2. Структурная химия.
3. Учение о химическом процессе.
4. Химия самоорганизации.
Каждая концептуальная система соотносится соответственно с определённой материальной химической системой: атом химического элемента, молекула химического соединения, кинетическая система реагирующих веществ, высокоорганизованные каталитические системы.
Медленное смещение исследовательского интереса к четвёртому способу решения основной проблемы – использование в производстве высокоорганизованных химических систем – наметилось в конце XX в. Стали обсуждаться вопросы использования химического опыта живой природы, приоритетных направлений химических исследований (в современной химии более 70 самостоятельных дисциплин и 2 тыс. направлений), самоорганизации химических систем, совершенствования катализаторов химических реакций, влияния на реакционную способность в изменяющихся условиях и т.д. Практическим следствием явились «нестационарные технологии» в области нанохимии.
Ещё Берцелиус в XIX в. установил, что основой живого является биокатализ. Технологические изменения особенно важны для эволюционной химии, в которой существенное место отводят проблеме «самоорганизации систем», развивающихся по пути восхождения на всё более высокие уровни сложности в системной упорядоченности. В общей теории химической эволюции и биогенезе А.П. Руденко установлено, что эволюционное изменение катализатора происходит в том направлении, где проявляется его максимальная активность. Саморазвитие, самоорганизация и самоусложнение осуществляются за счёт базисной реакции и таким образом эволюционируют системы с большей энергией. Они нарушают химическое равновесие и являются инструментом отбора наиболее устойчивых изменений в катализаторе. Химики, используя арсенал современной методологии, пытаются создавать адекватные нестационарным процессам теории и вносят свой вклад в понимание человека как саморазвивающей себя материи.

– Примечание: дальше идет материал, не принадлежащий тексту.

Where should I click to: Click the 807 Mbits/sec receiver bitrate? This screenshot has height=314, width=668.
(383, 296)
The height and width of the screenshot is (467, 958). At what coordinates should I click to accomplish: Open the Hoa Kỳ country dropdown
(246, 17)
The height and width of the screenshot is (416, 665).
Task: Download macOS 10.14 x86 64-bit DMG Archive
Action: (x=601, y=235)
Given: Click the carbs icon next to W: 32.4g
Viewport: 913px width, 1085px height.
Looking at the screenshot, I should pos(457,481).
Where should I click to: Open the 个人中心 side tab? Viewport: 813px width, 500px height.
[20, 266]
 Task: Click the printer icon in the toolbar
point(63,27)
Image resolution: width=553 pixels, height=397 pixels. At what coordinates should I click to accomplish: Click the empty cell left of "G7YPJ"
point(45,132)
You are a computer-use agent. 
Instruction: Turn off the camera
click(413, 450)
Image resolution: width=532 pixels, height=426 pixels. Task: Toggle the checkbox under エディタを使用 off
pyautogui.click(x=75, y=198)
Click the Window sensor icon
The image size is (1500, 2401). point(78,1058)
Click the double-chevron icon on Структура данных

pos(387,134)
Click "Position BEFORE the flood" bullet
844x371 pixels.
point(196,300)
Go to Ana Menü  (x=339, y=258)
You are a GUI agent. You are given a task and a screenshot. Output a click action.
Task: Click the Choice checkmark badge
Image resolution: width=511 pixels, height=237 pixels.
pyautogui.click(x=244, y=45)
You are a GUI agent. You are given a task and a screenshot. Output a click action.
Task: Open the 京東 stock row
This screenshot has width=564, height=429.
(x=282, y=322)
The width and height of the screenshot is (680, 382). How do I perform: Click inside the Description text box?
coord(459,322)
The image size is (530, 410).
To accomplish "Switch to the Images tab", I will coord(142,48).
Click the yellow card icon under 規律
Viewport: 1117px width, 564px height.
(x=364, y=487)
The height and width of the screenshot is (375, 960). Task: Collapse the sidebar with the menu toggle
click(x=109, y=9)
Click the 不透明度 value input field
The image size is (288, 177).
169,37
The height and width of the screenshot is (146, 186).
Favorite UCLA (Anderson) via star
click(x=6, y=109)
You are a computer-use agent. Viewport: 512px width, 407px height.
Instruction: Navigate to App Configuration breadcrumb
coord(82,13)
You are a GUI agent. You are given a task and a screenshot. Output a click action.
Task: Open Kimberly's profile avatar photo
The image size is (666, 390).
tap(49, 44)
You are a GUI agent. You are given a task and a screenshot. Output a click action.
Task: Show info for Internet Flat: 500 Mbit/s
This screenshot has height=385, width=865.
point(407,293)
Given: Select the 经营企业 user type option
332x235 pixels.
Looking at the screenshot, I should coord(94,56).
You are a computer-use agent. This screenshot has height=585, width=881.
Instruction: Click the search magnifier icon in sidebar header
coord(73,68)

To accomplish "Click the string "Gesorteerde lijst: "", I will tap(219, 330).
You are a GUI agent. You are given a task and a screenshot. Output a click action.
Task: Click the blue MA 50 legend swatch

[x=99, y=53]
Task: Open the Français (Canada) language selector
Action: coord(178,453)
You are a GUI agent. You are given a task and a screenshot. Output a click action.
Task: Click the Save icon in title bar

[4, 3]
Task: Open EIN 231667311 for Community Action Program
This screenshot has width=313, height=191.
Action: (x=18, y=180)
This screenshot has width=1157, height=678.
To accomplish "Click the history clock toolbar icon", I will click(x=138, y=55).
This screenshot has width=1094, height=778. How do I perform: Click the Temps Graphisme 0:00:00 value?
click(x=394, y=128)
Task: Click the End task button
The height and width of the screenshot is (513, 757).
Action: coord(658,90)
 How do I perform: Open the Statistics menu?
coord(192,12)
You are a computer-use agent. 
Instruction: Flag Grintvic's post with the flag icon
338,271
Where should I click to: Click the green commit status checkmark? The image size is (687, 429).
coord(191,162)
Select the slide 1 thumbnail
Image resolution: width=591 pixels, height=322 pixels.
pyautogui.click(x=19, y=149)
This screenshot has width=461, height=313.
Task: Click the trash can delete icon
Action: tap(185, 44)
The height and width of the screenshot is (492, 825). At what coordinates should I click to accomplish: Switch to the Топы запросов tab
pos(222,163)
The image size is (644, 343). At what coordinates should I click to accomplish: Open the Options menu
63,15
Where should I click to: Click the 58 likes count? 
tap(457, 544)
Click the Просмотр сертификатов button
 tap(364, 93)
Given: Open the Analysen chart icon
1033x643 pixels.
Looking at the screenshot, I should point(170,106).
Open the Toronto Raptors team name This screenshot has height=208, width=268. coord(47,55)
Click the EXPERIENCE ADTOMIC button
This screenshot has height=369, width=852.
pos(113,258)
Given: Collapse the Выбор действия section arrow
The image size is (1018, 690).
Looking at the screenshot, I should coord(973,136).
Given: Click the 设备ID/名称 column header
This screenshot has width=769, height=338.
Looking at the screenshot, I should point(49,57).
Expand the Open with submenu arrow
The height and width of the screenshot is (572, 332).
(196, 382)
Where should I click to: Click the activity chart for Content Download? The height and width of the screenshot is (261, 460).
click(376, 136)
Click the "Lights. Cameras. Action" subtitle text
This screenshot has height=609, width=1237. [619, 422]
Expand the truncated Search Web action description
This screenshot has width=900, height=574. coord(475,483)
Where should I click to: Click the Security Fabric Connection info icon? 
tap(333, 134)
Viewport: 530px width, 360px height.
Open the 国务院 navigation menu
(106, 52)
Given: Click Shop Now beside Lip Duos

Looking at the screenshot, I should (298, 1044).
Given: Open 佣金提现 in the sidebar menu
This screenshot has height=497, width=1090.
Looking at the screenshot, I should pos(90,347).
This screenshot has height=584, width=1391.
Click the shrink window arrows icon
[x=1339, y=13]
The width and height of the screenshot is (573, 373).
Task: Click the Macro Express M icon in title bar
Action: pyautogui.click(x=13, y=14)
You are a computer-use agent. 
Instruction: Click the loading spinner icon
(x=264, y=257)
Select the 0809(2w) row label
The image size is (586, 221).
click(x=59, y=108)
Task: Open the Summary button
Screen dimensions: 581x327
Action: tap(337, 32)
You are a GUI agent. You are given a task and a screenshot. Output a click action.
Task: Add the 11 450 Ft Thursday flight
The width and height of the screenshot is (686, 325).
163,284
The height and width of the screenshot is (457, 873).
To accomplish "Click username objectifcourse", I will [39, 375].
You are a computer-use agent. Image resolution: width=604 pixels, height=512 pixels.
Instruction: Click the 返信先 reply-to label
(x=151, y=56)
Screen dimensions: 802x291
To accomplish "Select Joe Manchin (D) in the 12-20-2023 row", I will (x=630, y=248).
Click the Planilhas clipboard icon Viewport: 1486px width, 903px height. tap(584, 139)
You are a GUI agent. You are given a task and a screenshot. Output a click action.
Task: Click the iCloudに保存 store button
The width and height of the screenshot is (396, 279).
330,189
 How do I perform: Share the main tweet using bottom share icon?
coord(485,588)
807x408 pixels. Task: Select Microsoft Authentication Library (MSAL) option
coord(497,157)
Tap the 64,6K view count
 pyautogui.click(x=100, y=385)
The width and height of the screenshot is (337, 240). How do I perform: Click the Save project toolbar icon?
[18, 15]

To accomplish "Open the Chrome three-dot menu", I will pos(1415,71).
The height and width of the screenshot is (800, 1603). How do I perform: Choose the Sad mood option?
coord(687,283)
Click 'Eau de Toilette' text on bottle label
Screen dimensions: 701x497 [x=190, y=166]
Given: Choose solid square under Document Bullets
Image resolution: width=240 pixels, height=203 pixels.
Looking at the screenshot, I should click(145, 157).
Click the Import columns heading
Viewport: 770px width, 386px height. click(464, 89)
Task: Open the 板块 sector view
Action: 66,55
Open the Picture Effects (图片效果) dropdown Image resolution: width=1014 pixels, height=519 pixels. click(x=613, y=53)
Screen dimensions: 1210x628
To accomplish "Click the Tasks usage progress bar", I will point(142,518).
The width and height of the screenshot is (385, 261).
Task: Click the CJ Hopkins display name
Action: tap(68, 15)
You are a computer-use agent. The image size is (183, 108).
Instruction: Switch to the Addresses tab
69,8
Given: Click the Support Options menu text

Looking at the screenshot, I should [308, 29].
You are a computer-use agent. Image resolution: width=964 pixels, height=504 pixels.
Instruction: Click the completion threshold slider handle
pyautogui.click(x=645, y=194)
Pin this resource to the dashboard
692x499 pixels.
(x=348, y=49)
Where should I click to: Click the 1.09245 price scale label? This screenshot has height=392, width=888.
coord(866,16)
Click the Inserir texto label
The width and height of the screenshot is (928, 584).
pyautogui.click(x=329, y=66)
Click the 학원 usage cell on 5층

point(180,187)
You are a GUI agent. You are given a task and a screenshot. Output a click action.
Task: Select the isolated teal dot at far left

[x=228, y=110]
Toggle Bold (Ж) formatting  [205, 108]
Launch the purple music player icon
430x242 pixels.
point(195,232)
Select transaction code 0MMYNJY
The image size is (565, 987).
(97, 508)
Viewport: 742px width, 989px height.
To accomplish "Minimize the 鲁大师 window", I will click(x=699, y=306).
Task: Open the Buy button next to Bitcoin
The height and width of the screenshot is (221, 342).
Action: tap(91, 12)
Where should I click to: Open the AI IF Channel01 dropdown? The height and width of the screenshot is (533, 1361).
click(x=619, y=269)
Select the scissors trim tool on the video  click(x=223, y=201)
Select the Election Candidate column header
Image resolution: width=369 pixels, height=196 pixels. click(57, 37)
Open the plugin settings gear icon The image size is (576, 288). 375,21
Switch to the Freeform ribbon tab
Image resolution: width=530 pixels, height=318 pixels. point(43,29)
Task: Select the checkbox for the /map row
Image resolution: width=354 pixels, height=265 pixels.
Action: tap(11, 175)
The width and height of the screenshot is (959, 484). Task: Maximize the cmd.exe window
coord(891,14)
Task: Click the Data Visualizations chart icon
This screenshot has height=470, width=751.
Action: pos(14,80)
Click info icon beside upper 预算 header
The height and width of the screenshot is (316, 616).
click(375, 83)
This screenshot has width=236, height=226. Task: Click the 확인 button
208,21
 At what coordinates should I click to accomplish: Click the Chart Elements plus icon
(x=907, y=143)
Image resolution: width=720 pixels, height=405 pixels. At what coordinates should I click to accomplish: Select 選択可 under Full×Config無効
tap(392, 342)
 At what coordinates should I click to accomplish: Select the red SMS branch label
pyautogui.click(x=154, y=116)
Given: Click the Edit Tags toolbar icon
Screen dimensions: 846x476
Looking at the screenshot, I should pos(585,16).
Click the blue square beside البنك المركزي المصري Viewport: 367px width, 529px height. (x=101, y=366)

1. Стёпин В.С. Становление научной теории. Минск, 1976.
2. Стёпин В.С., Горохов В.Г., Розов М.А. Философия науки и техники. М.: Контакт – Альфа, 1995. С. 66–179.
3. Рабинович В.Л. Алхимия как феномен средневековой культуры. М.: Наука, 1979. 392 с.
4. Кедров Б.М. Атомистика Дальтона. М.; Л.: Госхимиздат, 1949.
5. Кузнецов В.И. Общая химия. Тенденции развития. М., 1989.
6. Черникова И.В., Черникова Д.В. Сложность как способ бытия саморазвивающихся систем // Синергетическая парадигма. Синергетика инновационной сложности. М.: ПрогрессТрадиция, 2011. С. 194–210.